Despite all the roadblocks facing development efforts in Vaca Muerta, Gonzalez said he expected Vaca Muerta gas production levels to show modest signs of recovery in the short term, following their 8.6% year-on-year decline to 4.35 bcf (123.2 mcm) per day in 2020.

“I think it is fair to say we will not see, at least from the gas side, a significant movement upwards,” he said. “But the production levels will definitely be higher than what we have seen in 2020, just because of the huge lack of investment in gas last year and in part of 2019.”

Gonzalez also indicated that he did not expect Argentina’s national oil company (NOC) YPF to spend the bulk of its proceeds from a proposed bond swap on Vaca Muerta gas development. The state-run company has succeeded in making some extra funds available by convincing holders of bonds due to mature in March 2021 to roll over their holdings for new securities with a later maturation date, he said, but it appears to be more focused on unconventional oil than on unconventional gas.

“YPF’s 2021 investment plan allocates $2.1bn to their upstream business, mostly focused on the Vaca Muerta. But the majority of the investment is actually going to be used in their shale oil projects – more specifically, to Loma Campana, to La Amarga Chica and to Bandurria Sur,” he told NewsBase.

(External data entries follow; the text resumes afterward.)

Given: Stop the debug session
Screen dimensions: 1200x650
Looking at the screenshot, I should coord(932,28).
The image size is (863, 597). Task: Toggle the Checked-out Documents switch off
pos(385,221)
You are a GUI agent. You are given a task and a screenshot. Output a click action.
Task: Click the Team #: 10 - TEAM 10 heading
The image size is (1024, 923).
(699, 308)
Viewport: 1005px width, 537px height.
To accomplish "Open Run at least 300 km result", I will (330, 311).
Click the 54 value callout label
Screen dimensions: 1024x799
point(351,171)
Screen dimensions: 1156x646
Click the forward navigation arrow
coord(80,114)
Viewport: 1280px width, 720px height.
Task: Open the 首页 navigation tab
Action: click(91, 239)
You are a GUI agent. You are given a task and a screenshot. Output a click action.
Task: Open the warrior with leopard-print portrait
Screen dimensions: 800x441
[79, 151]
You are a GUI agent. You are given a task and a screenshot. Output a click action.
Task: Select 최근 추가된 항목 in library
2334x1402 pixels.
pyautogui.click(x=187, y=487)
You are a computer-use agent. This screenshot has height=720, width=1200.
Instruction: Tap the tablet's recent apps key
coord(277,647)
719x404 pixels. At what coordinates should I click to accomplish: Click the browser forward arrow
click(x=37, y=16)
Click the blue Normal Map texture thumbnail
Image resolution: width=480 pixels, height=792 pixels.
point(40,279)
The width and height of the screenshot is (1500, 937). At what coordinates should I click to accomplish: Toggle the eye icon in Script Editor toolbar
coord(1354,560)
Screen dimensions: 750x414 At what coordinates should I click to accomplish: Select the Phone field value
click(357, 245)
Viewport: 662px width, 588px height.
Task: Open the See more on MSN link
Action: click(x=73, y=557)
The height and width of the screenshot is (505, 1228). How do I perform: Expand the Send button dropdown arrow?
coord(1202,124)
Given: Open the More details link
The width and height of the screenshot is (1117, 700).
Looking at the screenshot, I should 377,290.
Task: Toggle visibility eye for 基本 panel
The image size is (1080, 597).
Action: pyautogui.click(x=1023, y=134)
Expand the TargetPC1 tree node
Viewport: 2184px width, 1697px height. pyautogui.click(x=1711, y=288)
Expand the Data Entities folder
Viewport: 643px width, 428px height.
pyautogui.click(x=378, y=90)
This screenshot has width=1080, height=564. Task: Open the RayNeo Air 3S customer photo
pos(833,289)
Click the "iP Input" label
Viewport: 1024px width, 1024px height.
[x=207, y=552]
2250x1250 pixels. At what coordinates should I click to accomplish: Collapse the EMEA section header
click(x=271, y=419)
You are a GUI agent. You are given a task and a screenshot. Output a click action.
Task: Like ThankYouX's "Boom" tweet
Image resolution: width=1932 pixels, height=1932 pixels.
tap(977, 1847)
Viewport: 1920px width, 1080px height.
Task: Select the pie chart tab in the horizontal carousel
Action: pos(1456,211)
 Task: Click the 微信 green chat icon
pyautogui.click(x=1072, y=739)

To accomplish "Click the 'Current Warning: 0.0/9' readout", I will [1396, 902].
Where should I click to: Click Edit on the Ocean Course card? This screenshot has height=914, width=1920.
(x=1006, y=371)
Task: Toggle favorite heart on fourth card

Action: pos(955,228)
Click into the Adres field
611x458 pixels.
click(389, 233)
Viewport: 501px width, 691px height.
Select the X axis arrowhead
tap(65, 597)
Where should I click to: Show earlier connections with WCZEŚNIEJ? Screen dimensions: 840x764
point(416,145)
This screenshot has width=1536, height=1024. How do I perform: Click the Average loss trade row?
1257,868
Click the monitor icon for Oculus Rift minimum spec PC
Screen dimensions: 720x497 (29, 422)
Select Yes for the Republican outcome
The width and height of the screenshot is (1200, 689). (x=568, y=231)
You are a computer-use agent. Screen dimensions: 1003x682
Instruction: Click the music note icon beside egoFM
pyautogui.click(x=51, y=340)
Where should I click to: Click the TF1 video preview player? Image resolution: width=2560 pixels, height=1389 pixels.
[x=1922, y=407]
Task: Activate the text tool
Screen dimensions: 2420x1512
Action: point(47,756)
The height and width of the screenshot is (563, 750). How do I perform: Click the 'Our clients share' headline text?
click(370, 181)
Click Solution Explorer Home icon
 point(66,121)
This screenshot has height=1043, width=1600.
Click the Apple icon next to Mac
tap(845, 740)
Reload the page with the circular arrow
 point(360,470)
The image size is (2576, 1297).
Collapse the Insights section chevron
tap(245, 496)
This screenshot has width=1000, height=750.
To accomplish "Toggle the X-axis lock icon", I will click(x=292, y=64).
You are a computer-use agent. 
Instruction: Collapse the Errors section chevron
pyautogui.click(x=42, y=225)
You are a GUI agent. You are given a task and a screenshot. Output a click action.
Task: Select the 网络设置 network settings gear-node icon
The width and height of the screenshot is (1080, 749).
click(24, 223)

He also explained, though, that YPF was likely to spend just enough on gas projects to meet the domestic supply quotas set by the government. “On the upside, there will also be a decent amount of investment, but it will only be enough investment to keep up with the production commitments agreed to in Plan Gas.Ar,” he commented, referring to the package of measures rolled out by Fernandez’s administration last November to support the domestic gas industry.